*TASK DESCRIPTION*:
Restate every record that follows, keeping it exact.

*RECORDED DATA*:
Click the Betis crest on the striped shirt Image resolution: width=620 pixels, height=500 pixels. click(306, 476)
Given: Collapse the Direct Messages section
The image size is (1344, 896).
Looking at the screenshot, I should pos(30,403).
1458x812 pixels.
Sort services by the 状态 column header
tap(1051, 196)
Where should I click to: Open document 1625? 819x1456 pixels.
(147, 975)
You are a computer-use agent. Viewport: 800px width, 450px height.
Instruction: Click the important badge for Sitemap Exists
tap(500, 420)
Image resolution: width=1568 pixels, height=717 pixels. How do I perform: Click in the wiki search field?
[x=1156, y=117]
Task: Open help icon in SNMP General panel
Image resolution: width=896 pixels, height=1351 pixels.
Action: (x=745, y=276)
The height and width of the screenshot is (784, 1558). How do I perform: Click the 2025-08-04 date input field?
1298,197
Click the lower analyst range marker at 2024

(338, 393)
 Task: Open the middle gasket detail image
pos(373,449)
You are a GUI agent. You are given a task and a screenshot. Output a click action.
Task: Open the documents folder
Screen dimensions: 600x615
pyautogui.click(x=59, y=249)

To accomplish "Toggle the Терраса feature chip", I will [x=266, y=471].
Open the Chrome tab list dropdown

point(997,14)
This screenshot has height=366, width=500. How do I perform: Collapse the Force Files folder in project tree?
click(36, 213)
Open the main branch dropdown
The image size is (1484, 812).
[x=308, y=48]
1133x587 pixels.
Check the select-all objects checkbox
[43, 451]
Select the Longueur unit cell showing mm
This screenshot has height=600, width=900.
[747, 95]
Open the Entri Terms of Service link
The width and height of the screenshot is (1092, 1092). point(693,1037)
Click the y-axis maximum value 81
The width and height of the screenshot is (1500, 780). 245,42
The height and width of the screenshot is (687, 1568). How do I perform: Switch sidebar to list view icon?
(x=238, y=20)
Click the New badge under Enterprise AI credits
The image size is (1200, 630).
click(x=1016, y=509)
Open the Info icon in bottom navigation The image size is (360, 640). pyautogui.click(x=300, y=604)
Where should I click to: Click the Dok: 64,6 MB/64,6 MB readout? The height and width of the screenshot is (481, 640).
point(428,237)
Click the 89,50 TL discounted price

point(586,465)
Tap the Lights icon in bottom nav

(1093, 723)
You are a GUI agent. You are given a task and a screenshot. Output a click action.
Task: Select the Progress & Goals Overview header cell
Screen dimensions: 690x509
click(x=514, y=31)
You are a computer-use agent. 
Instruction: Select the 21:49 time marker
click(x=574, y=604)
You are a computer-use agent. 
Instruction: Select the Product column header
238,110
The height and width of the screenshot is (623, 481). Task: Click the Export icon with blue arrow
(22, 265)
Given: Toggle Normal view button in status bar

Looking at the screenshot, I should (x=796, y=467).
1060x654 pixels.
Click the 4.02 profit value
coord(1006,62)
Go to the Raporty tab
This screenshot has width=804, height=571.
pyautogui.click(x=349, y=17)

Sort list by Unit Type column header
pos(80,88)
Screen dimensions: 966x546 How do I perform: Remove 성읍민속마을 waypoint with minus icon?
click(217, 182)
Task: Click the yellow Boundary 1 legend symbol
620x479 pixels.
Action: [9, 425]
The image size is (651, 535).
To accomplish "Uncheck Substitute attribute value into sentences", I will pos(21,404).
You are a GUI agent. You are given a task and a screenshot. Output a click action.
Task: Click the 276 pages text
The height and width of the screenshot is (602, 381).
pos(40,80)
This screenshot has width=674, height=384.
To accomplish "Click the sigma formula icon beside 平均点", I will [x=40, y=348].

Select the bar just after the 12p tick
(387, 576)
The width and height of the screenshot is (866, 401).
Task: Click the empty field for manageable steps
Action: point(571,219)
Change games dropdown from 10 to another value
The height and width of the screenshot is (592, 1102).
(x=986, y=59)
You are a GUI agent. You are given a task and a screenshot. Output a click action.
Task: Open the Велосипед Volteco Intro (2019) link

*REPLY TO THE TASK*:
Click the Betis crest on the striped shirt Image resolution: width=620 pixels, height=500 pixels. click(306, 476)
Given: Collapse the Direct Messages section
The image size is (1344, 896).
Looking at the screenshot, I should pos(30,403).
1458x812 pixels.
Sort services by the 状态 column header
tap(1051, 196)
Where should I click to: Open document 1625? 819x1456 pixels.
(147, 975)
You are a computer-use agent. Viewport: 800px width, 450px height.
Instruction: Click the important badge for Sitemap Exists
tap(500, 420)
Image resolution: width=1568 pixels, height=717 pixels. How do I perform: Click in the wiki search field?
[x=1156, y=117]
Task: Open help icon in SNMP General panel
Image resolution: width=896 pixels, height=1351 pixels.
Action: (x=745, y=276)
The height and width of the screenshot is (784, 1558). How do I perform: Click the 2025-08-04 date input field?
1298,197
Click the lower analyst range marker at 2024

(338, 393)
 Task: Open the middle gasket detail image
pos(373,449)
You are a GUI agent. You are given a task and a screenshot. Output a click action.
Task: Open the documents folder
Screen dimensions: 600x615
pyautogui.click(x=59, y=249)

To accomplish "Toggle the Терраса feature chip", I will [x=266, y=471].
Open the Chrome tab list dropdown

point(997,14)
This screenshot has height=366, width=500. How do I perform: Collapse the Force Files folder in project tree?
click(36, 213)
Open the main branch dropdown
The image size is (1484, 812).
[x=308, y=48]
1133x587 pixels.
Check the select-all objects checkbox
[43, 451]
Select the Longueur unit cell showing mm
This screenshot has height=600, width=900.
[747, 95]
Open the Entri Terms of Service link
The width and height of the screenshot is (1092, 1092). point(693,1037)
Click the y-axis maximum value 81
The width and height of the screenshot is (1500, 780). 245,42
The height and width of the screenshot is (687, 1568). How do I perform: Switch sidebar to list view icon?
(x=238, y=20)
Click the New badge under Enterprise AI credits
The image size is (1200, 630).
click(x=1016, y=509)
Open the Info icon in bottom navigation The image size is (360, 640). pyautogui.click(x=300, y=604)
Where should I click to: Click the Dok: 64,6 MB/64,6 MB readout? The height and width of the screenshot is (481, 640).
point(428,237)
Click the 89,50 TL discounted price

point(586,465)
Tap the Lights icon in bottom nav

(1093, 723)
You are a GUI agent. You are given a task and a screenshot. Output a click action.
Task: Select the Progress & Goals Overview header cell
Screen dimensions: 690x509
click(x=514, y=31)
You are a computer-use agent. 
Instruction: Select the 21:49 time marker
click(x=574, y=604)
You are a computer-use agent. 
Instruction: Select the Product column header
238,110
The height and width of the screenshot is (623, 481). Task: Click the Export icon with blue arrow
(22, 265)
Given: Toggle Normal view button in status bar

Looking at the screenshot, I should (x=796, y=467).
1060x654 pixels.
Click the 4.02 profit value
coord(1006,62)
Go to the Raporty tab
This screenshot has width=804, height=571.
pyautogui.click(x=349, y=17)

Sort list by Unit Type column header
pos(80,88)
Screen dimensions: 966x546 How do I perform: Remove 성읍민속마을 waypoint with minus icon?
click(217, 182)
Task: Click the yellow Boundary 1 legend symbol
620x479 pixels.
Action: [9, 425]
The image size is (651, 535).
To accomplish "Uncheck Substitute attribute value into sentences", I will pos(21,404).
You are a GUI agent. You are given a task and a screenshot. Output a click action.
Task: Click the 276 pages text
The height and width of the screenshot is (602, 381).
pos(40,80)
This screenshot has width=674, height=384.
To accomplish "Click the sigma formula icon beside 平均点", I will [x=40, y=348].

Select the bar just after the 12p tick
(387, 576)
The width and height of the screenshot is (866, 401).
Task: Click the empty field for manageable steps
Action: point(571,219)
Change games dropdown from 10 to another value
The height and width of the screenshot is (592, 1102).
(x=986, y=59)
You are a GUI agent. You are given a task and a screenshot. Output a click action.
Task: Open the Велосипед Volteco Intro (2019) link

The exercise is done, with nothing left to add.